PROBLEM STATEMENT -> Reproduce precisely the lines of the listing below, starting with the line that contains "Task: Click the Кредит Европа Банк red logo" and stopping after the line that contains "Click the Shares column header"; include nothing else.

== RECORDS SUPPLIED ==

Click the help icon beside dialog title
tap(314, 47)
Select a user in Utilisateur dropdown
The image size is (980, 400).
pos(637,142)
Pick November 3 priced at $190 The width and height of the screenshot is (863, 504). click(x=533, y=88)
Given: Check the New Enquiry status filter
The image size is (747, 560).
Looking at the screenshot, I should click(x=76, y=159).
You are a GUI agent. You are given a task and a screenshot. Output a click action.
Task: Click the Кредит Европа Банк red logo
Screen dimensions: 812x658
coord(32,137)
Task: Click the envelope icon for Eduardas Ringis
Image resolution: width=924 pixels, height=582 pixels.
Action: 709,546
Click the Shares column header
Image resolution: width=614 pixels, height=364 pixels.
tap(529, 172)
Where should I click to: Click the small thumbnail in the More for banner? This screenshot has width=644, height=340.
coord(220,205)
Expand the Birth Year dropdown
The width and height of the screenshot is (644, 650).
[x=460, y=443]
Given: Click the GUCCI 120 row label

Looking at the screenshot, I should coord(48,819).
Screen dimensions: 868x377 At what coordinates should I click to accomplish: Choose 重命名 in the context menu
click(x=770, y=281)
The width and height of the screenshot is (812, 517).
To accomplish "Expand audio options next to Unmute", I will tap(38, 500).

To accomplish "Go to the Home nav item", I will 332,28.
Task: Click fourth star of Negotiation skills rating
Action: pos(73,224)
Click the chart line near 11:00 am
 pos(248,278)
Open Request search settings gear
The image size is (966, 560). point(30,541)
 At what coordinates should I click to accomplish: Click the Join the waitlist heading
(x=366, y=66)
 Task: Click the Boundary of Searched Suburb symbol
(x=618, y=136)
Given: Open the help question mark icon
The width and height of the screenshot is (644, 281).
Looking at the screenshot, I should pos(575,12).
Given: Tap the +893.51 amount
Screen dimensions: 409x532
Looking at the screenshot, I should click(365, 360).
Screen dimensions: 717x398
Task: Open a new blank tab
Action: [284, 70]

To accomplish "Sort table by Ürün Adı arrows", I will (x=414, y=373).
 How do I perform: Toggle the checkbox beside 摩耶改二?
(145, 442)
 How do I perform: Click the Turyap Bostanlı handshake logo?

===

YOUR SOLUTION ->
Task: Click the Кредит Европа Банк red logo
Screen dimensions: 812x658
coord(32,137)
Task: Click the envelope icon for Eduardas Ringis
Image resolution: width=924 pixels, height=582 pixels.
Action: 709,546
Click the Shares column header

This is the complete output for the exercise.